EXERCISE BRIEF:
Filter out every line below that lacks "section", and copy the rest.

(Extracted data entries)
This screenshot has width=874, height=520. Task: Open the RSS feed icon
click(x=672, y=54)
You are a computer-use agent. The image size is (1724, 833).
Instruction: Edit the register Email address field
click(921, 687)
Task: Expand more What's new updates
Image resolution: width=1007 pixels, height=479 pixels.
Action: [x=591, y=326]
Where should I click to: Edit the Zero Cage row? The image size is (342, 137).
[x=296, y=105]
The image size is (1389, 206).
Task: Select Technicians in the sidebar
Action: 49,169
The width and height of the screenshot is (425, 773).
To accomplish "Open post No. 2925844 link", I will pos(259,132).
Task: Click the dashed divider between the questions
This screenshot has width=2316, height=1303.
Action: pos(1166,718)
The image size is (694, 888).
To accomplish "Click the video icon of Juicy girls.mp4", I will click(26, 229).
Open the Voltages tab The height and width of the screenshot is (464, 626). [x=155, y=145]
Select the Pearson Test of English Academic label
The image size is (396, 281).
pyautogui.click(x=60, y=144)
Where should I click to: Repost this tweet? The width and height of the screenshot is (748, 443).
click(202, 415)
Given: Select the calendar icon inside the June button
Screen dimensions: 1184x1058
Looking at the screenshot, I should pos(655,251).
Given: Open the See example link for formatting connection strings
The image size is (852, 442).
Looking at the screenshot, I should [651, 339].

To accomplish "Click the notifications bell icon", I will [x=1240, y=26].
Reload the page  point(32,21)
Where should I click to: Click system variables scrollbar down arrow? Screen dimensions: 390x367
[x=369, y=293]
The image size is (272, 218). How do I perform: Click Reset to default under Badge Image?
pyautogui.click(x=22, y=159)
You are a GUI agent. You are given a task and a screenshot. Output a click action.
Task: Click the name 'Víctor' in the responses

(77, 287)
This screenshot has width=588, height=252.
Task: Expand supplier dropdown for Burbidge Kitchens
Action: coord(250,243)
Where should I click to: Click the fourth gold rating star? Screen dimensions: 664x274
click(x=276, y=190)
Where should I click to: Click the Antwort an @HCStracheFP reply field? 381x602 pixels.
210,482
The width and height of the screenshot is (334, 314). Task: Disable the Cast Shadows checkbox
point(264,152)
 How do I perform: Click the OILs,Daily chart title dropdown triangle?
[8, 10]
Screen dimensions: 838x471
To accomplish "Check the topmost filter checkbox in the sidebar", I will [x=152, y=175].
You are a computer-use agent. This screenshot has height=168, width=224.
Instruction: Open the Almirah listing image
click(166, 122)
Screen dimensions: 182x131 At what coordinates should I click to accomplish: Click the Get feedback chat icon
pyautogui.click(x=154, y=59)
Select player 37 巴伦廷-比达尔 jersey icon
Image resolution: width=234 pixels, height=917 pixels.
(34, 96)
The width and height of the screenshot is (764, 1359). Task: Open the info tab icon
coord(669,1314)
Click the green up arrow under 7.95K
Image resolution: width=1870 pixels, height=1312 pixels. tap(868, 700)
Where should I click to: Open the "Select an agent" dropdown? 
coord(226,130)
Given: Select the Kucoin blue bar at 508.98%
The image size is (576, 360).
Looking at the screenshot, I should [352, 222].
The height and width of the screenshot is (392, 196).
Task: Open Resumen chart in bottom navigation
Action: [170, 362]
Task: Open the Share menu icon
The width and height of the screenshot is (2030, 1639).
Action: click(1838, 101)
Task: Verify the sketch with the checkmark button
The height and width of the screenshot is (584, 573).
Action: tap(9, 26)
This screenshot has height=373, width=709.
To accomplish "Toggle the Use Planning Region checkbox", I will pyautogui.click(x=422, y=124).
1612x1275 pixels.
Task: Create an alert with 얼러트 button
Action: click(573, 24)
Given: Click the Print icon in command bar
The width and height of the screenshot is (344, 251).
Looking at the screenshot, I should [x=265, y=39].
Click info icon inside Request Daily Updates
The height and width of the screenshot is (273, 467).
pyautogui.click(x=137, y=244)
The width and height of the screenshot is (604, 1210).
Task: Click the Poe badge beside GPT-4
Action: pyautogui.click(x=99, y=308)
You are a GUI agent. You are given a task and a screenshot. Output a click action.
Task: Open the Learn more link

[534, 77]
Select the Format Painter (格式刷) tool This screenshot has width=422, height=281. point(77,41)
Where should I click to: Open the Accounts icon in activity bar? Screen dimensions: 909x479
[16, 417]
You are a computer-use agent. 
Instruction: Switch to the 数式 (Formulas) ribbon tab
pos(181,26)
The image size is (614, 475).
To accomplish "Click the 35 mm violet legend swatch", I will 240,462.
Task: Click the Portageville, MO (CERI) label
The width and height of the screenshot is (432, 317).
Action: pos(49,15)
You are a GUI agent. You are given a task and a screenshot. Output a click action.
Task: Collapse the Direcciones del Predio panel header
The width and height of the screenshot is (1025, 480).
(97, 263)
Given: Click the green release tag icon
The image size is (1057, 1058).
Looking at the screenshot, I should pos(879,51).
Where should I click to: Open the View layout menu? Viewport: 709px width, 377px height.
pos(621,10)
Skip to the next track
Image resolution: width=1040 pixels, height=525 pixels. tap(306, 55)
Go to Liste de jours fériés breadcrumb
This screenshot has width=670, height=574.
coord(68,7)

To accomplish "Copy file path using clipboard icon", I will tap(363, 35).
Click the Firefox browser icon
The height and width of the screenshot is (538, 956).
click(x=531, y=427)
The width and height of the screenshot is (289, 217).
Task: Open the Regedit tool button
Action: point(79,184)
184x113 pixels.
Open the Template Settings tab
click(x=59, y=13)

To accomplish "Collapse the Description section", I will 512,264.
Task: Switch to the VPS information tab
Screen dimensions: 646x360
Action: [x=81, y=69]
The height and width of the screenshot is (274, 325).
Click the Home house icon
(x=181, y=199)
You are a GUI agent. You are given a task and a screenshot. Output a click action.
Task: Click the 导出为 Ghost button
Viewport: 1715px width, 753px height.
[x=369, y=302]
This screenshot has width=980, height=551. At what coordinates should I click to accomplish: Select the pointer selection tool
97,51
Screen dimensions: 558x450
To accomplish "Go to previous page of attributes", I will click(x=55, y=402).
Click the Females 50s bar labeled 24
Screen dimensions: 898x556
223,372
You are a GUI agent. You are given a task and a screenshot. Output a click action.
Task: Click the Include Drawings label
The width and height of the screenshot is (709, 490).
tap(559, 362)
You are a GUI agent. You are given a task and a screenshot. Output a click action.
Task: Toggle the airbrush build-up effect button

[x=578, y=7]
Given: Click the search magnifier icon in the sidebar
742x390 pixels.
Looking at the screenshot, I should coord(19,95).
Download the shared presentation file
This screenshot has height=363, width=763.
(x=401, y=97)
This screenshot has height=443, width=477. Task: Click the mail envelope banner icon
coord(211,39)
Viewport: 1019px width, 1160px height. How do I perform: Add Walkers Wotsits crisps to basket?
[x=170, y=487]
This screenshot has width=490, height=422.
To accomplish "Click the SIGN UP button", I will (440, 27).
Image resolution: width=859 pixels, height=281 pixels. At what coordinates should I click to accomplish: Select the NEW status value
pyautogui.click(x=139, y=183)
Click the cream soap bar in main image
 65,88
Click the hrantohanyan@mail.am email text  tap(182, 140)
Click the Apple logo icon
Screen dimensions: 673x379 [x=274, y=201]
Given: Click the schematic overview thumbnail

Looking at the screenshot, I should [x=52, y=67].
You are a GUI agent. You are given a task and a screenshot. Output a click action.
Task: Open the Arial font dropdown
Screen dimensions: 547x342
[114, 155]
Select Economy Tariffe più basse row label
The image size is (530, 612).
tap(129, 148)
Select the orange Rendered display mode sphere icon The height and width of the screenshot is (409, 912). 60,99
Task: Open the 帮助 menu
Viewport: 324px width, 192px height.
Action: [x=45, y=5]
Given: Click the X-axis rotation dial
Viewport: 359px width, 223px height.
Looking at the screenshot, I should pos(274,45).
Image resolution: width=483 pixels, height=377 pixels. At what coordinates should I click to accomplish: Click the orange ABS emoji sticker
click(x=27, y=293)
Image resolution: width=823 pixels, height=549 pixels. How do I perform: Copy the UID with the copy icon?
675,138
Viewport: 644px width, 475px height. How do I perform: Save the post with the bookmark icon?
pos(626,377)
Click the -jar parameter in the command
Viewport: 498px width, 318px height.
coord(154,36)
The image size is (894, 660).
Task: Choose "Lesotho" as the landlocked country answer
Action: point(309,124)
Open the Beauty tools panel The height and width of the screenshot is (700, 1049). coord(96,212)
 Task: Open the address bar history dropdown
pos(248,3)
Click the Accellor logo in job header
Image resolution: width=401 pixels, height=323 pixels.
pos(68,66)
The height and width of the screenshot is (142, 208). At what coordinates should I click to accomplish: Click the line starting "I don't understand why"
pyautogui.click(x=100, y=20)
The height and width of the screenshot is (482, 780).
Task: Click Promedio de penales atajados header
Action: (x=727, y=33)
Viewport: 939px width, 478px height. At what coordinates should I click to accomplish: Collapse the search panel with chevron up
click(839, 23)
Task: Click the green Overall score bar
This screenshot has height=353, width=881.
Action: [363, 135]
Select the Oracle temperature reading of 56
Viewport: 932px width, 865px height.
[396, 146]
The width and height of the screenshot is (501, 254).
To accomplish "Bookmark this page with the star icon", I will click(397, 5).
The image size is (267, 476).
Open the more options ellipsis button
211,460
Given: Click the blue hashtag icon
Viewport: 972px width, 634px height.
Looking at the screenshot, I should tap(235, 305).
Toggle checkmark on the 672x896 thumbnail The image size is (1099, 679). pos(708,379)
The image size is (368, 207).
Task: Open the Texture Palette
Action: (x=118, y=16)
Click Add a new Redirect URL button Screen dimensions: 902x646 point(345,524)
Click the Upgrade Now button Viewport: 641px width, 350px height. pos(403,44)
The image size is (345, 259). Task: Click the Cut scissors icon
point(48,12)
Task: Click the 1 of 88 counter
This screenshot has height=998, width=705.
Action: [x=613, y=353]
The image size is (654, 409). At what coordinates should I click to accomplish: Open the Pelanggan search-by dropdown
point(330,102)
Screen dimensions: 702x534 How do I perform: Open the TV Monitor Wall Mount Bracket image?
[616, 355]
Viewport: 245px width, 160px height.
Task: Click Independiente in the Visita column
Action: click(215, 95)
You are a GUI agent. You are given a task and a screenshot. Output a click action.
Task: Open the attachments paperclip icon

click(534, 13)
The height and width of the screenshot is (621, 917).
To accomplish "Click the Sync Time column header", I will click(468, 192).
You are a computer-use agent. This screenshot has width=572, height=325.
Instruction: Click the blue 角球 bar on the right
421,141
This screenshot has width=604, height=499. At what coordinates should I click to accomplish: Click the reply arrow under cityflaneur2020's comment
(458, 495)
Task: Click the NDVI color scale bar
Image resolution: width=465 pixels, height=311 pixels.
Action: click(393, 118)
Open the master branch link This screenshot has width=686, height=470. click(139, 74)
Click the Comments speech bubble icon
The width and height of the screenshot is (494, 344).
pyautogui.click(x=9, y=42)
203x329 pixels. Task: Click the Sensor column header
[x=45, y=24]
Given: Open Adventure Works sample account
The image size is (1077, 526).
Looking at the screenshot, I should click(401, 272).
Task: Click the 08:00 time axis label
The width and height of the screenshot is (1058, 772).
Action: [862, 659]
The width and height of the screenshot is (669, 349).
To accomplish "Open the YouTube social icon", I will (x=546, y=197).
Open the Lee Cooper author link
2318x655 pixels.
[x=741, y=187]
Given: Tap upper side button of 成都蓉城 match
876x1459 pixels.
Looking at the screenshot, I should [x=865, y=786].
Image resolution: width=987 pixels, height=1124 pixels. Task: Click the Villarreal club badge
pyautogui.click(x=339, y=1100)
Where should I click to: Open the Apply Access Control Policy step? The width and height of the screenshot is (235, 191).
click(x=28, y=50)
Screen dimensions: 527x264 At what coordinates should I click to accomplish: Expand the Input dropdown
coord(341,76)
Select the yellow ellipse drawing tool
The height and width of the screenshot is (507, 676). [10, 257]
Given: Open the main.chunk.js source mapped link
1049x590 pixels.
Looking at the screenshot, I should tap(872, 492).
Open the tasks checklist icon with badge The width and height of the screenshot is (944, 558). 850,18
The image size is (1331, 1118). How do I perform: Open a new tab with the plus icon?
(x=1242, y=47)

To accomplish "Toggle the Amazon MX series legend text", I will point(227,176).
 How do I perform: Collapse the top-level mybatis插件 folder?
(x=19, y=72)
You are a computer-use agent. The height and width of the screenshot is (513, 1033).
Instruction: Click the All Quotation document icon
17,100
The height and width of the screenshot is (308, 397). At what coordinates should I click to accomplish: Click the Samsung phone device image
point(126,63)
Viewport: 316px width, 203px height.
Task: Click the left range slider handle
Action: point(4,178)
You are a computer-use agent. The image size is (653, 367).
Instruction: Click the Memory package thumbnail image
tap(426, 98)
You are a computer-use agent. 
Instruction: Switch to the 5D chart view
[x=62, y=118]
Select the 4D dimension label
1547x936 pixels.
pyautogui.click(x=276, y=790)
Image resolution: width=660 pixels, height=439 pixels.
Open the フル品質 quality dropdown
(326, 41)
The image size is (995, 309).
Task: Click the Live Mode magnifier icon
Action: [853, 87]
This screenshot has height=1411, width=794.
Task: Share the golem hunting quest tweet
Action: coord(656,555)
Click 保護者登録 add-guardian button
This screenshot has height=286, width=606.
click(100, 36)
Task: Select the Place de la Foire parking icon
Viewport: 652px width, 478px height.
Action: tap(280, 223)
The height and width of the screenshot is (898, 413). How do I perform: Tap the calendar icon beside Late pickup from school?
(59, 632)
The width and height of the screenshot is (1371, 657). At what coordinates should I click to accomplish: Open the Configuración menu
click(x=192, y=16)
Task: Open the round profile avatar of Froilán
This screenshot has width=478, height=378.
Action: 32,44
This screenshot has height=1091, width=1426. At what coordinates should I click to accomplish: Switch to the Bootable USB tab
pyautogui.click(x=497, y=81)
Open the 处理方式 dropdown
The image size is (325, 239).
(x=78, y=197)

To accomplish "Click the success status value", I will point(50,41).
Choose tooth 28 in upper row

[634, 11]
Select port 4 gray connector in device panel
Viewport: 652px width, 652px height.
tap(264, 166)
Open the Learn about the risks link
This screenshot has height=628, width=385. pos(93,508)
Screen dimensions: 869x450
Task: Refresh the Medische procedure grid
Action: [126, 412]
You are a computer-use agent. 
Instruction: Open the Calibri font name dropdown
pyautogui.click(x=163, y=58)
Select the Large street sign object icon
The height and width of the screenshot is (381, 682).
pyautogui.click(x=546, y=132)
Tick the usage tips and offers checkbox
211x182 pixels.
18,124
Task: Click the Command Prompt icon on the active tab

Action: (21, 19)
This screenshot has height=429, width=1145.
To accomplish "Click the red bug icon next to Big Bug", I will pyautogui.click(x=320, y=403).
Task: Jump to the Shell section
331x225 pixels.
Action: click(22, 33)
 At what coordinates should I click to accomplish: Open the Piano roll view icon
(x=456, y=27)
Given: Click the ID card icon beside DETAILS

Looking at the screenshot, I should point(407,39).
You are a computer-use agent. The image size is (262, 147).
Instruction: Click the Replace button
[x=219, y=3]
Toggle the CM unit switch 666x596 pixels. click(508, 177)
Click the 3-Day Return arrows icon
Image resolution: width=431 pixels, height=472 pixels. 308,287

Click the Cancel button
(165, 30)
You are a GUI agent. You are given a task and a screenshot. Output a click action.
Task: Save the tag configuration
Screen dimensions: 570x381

EXPECTED ANSWER:
To accomplish "Collapse the Description section", I will 512,264.
Task: Jump to the Shell section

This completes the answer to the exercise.